- [What you should do] Each record below should be printed exactly as it was written.

- [Source records]
BEGIN
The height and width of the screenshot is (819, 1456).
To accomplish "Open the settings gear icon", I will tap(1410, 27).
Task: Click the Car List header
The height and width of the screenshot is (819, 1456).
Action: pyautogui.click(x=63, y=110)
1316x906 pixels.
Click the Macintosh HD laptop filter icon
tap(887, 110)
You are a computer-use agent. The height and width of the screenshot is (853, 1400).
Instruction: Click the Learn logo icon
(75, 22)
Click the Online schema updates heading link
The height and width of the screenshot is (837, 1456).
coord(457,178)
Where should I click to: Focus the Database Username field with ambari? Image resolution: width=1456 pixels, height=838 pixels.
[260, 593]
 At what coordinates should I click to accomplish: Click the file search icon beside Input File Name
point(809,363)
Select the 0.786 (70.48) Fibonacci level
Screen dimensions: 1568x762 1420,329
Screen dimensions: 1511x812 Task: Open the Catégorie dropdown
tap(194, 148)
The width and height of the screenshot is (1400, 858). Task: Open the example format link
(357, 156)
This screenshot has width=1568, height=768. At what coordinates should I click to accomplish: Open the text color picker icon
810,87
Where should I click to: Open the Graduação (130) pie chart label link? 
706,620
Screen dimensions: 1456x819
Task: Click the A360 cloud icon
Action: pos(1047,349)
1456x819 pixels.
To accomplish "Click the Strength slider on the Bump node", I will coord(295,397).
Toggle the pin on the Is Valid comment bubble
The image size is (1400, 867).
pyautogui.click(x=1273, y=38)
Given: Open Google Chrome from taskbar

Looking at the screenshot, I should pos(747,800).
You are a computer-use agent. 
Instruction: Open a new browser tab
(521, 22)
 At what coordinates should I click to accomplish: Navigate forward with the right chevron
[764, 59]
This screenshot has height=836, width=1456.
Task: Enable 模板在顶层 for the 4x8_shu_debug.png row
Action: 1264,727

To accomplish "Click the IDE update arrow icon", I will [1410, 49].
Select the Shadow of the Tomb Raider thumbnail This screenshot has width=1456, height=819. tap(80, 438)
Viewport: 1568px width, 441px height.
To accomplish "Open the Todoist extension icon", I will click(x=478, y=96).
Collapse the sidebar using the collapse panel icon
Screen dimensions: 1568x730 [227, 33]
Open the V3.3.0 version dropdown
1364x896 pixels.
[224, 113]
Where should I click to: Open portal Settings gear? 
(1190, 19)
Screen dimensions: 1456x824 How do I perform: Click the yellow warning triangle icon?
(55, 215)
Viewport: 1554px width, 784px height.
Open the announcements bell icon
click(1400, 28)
END
- [Task response]
The height and width of the screenshot is (819, 1456).
To accomplish "Open the settings gear icon", I will tap(1410, 27).
Task: Click the Car List header
The height and width of the screenshot is (819, 1456).
Action: pyautogui.click(x=63, y=110)
1316x906 pixels.
Click the Macintosh HD laptop filter icon
tap(887, 110)
You are a computer-use agent. The height and width of the screenshot is (853, 1400).
Instruction: Click the Learn logo icon
(75, 22)
Click the Online schema updates heading link
The height and width of the screenshot is (837, 1456).
coord(457,178)
Where should I click to: Focus the Database Username field with ambari? Image resolution: width=1456 pixels, height=838 pixels.
[260, 593]
 At what coordinates should I click to accomplish: Click the file search icon beside Input File Name
point(809,363)
Select the 0.786 (70.48) Fibonacci level
Screen dimensions: 1568x762 1420,329
Screen dimensions: 1511x812 Task: Open the Catégorie dropdown
tap(194, 148)
The width and height of the screenshot is (1400, 858). Task: Open the example format link
(357, 156)
This screenshot has width=1568, height=768. At what coordinates should I click to accomplish: Open the text color picker icon
810,87
Where should I click to: Open the Graduação (130) pie chart label link? 
706,620
Screen dimensions: 1456x819
Task: Click the A360 cloud icon
Action: pos(1047,349)
1456x819 pixels.
To accomplish "Click the Strength slider on the Bump node", I will coord(295,397).
Toggle the pin on the Is Valid comment bubble
The image size is (1400, 867).
pyautogui.click(x=1273, y=38)
Given: Open Google Chrome from taskbar

Looking at the screenshot, I should pos(747,800).
You are a computer-use agent. 
Instruction: Open a new browser tab
(521, 22)
 At what coordinates should I click to accomplish: Navigate forward with the right chevron
[764, 59]
This screenshot has height=836, width=1456.
Task: Enable 模板在顶层 for the 4x8_shu_debug.png row
Action: 1264,727

To accomplish "Click the IDE update arrow icon", I will [1410, 49].
Select the Shadow of the Tomb Raider thumbnail This screenshot has width=1456, height=819. tap(80, 438)
Viewport: 1568px width, 441px height.
To accomplish "Open the Todoist extension icon", I will click(x=478, y=96).
Collapse the sidebar using the collapse panel icon
Screen dimensions: 1568x730 [227, 33]
Open the V3.3.0 version dropdown
1364x896 pixels.
[224, 113]
Where should I click to: Open portal Settings gear? 
(1190, 19)
Screen dimensions: 1456x824 How do I perform: Click the yellow warning triangle icon?
(55, 215)
Viewport: 1554px width, 784px height.
Open the announcements bell icon
click(1400, 28)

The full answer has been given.